Intervention de Amélie Verdier

Réunion du mercredi 26 juillet 2017 à 9h05
Commission des finances, de l'économie générale et du contrôle budgétaire

Amélie Verdier, directrice du budget :

Monsieur Hetzel je vous renvoie au rapport de la Cour des comptes, où il est précisé, page 99, que les constats que la Cour a effectués étaient pour l'essentiel identifiés par les administrations et donc connus du Gouvernement.

J'ai exprimé très librement ce que je pensais du niveau des mises en réserve et de leur caractère soutenable. Je souligne également que la Cour estimait qu'il était possible d'annuler environ 2,5 milliards d'euros de crédits sur les 13 milliards gelés. Or le Gouvernement vient d'en annuler 3,3 milliards et a annoncé 1 milliard de mesures d'économies supplémentaires. J'insiste par ailleurs sur le fait que nous ne sommes pas là dans une science exacte.

Monsieur de Courson, dans le cadre de son rapport préparatoire au débat d'orientation des finances publiques, le Gouvernement a exprimé son souhait de mettre en discussion commune les parties recettes des lois de finances et des lois de financement de la sécurité sociale. La fragmentation des finances publiques est en effet l'un des problèmes auxquels nous faisons face. Rapprocher les volets recettes des deux lois, qui, de fait, sont conçus ensemble au niveau gouvernemental, me semble donc une bonne chose.

Je ne peux en revanche vous répondre sur le montant des reports de 2017 à 2018. Tout va dépendre de la gestion du second semestre, mais j'insiste une nouvelle fois sur le fait que procéder à des annulations certes massives mais assez tôt dans l'année est aussi une manière de se prémunir contre l'évolution des reports de charges.
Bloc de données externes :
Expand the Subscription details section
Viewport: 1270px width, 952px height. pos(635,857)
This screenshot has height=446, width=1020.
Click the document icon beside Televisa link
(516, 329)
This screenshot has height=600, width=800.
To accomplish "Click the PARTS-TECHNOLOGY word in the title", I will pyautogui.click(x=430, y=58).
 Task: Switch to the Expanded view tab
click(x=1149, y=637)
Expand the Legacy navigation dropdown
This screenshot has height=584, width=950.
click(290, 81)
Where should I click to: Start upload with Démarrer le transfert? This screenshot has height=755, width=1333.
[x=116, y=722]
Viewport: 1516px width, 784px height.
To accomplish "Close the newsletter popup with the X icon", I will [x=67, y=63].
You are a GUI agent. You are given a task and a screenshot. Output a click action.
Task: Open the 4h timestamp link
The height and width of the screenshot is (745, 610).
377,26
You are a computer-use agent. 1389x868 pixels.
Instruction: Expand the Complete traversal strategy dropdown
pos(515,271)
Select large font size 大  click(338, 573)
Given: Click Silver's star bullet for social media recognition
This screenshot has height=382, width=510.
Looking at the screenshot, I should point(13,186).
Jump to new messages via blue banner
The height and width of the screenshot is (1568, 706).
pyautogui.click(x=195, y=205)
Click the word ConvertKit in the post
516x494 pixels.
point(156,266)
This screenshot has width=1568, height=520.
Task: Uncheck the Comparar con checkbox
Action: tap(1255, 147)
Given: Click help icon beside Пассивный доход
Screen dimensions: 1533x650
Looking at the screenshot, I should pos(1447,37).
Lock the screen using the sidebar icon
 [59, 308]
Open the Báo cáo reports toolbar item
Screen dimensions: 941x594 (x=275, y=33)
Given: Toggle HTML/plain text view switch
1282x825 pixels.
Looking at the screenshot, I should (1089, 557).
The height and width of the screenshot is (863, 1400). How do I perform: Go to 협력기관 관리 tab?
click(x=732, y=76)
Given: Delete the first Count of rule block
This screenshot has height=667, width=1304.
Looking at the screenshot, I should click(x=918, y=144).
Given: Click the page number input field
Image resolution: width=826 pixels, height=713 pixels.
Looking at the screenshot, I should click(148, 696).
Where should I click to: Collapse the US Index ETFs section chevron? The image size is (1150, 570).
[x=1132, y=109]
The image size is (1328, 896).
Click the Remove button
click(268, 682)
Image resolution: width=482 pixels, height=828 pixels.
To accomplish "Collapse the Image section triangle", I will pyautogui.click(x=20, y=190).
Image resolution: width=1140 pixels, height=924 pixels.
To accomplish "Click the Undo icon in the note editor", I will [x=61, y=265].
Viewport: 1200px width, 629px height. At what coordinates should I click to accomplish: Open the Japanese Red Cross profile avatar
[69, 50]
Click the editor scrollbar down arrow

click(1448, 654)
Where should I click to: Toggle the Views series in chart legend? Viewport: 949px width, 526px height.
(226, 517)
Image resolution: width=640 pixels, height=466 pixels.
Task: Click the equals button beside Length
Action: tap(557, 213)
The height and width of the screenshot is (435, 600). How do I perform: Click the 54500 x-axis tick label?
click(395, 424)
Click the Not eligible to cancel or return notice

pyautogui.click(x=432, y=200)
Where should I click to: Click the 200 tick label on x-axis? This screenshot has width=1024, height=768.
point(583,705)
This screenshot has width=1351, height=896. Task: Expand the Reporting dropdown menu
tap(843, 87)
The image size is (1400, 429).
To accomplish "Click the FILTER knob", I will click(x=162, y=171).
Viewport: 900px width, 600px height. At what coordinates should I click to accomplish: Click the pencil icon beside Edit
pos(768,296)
Monsieur Serva, l'appréciation de la loi de programmation relative à l'égalité réelle outre-mer fait partie des échanges que nous avons avec le ministère des outre-mer, le volet indicateurs relevant plutôt du ministère et de ma collègue directrice générale.

Monsieur Vigier, je vous trouve sévère sur l'exécution des budgets : je vous rappelle que nous sommes en consolidation budgétaire depuis 2010, et que les déficits se sont réduits. La direction du budget plaide évidemment pour que cette réduction soit accélérée et que l'on baisse le poids de la dépense publique. Certes il y a des sous-budgétisations tous les ans. C'est la raison pour laquelle la sincérité doit s'apprécier globalement et pas uniquement au vu de tel ou tel problème pour telle ou telle dotation particulière.

Madame Pinel, il y a plusieurs manières d'évaluer la politique du logement. Si elle semble produire des effets positifs sur la construction, reste le problème de l'adéquation entre l'offre et la demande et celui du bon fléchage des aides. Vous évoquez les propositions dangereuses faites par la direction du budget, mais il y a différentes manières de faire des économies. Le Gouvernement a annoncé son souhait de limiter l'effet inflationniste des APL, ce qui suppose d'agir bien au-delà de ces APL, en engageant une politique globale portée par le ministre de la cohésion des territoires.